I am facing huge performance problem when I am trying to left outer join very big data set (~140GB) with bunch of small lookups [Start schema type]. I am using data frame  in spark sql. It looks like data is shuffled and skewed when that join happens. Is there any way to improve performance of such type of join in spark? 

How can I hint optimizer to go with replicated join etc., to avoid shuffle? Would it help to create broadcast variables on small lookups?  If I create broadcast variables, how can I convert them into data frame and use them in sparksql type of join?

Thanks
Vijay
---------------------------------------------------------------------
To unsubscribe, e-mail: user-unsubscribe@spark.apache.org
For additional commands, e-mail: user-help@spark.apache.org

Re: Left outer joining big data set with small lookups

Posted by VIJAYAKUMAR JAWAHARLAL <sp...@data2o.io>.

Nope. Count action did not help to choose broadcast join.

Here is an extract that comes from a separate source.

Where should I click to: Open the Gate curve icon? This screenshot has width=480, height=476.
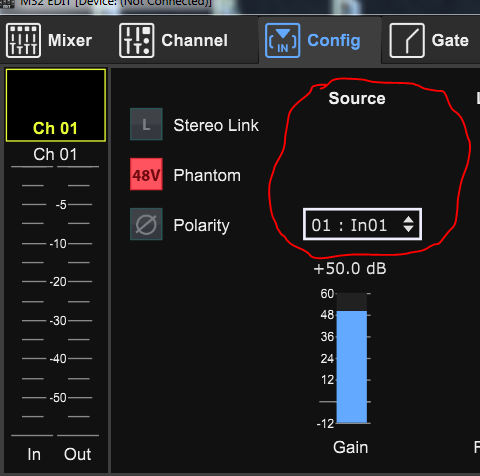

All of my tables are hive external tables. So, I tried to trigger compute statistics from sqlContext.sql.  It gives me an error saying “nonsuch table”. I am not sure that is due to following bug in 1.4.1

https://issues.apache.org/jira/browse/SPARK-8105 <https://issues.apache.org/jira/browse/SPARK-8105>

I don’t find a way to enable broadcastHashjoin in my case :(


> On Aug 17, 2015, at 12:52 PM, Silvio Fiorito <si...@granturing.com> wrote:
> 
> Try doing a count on both lookups to force the caching to occur before the join.
> 
> 
> 
> 
> On 8/17/15, 12:39 PM, "VIJAYAKUMAR JAWAHARLAL" <sp...@data2o.io> wrote:
> 
>> Thanks for your help
>> 
>> I tried to cache the lookup tables and left out join with the big table (DF). Join does not seem to be using broadcast join-still it goes with hash partition join and shuffling big table. Here is the scenario
>> 
>> 
>> …
>> table1 as big_df
>> left outer join
>> table2 as lkup
>> on big_df.lkupid = lkup.lkupid
>> 
>> table1 above is well distributed across all 40 partitions because sqlContext.sql("SET spark.sql.shuffle.partitions=40"). table2 is small, using just 2 partition.  s. After the join stage, sparkUI showed me that all activities ended up in  just 2 executors. When I tried to dump the data in hdfs after join stage, all data ended up in 2 partition files and rest 38 files are 0 sized files.
>> 
>> Since above one did not work, I tried to broadcast DF and registered as table before join. 
>> 
>> val table2_df = sqlContext.sql("select * from table2")
>> val broadcast_table2 =sc.broadcast(table2_df)
>> broadcast_table2.value.registerTempTable(“table2”)
>> 
>> Broadcast is also having same issue as explained above. All data processed by just executors due to lookup skew.
>> 
>> Any more idea to tackle this issue in Spark Dataframe?
>> 
>> Thanks
>> Vijay
>> 
>> 
>>> On Aug 14, 2015, at 10:27 AM, Silvio Fiorito <si...@granturing.com> wrote:
>>> 
>>> You could cache the lookup DataFrames, it’ll then do a broadcast join.
>>> 
>>> 
>>> 
>>> 
>>> On 8/14/15, 9:39 AM, "VIJAYAKUMAR JAWAHARLAL" <sp...@data2o.io> wrote:
>>> 
>>>> Hi
>>>> 
>>>> I am facing huge performance problem when I am trying to left outer join very big data set (~140GB) with bunch of small lookups [Start schema type]. I am using data frame  in spark sql. It looks like data is shuffled and skewed when that join happens. Is there any way to improve performance of such type of join in spark? 
>>>> 
>>>> How can I hint optimizer to go with replicated join etc., to avoid shuffle? Would it help to create broadcast variables on small lookups?  If I create broadcast variables, how can I convert them into data frame and use them in sparksql type of join?
>>>> 
>>>> Thanks
>>>> Vijay
>>>> ---------------------------------------------------------------------
>>>> To unsubscribe, e-mail: user-unsubscribe@spark.apache.org
>>>> For additional commands, e-mail: user-help@spark.apache.org
>>>> 
>> 
> 
> ---------------------------------------------------------------------
> To unsubscribe, e-mail: user-unsubscribe@spark.apache.org
> For additional commands, e-mail: user-help@spark.apache.org
>

Re: Left outer joining big data set with small lookups

Posted by Silvio Fiorito <si...@granturing.com>.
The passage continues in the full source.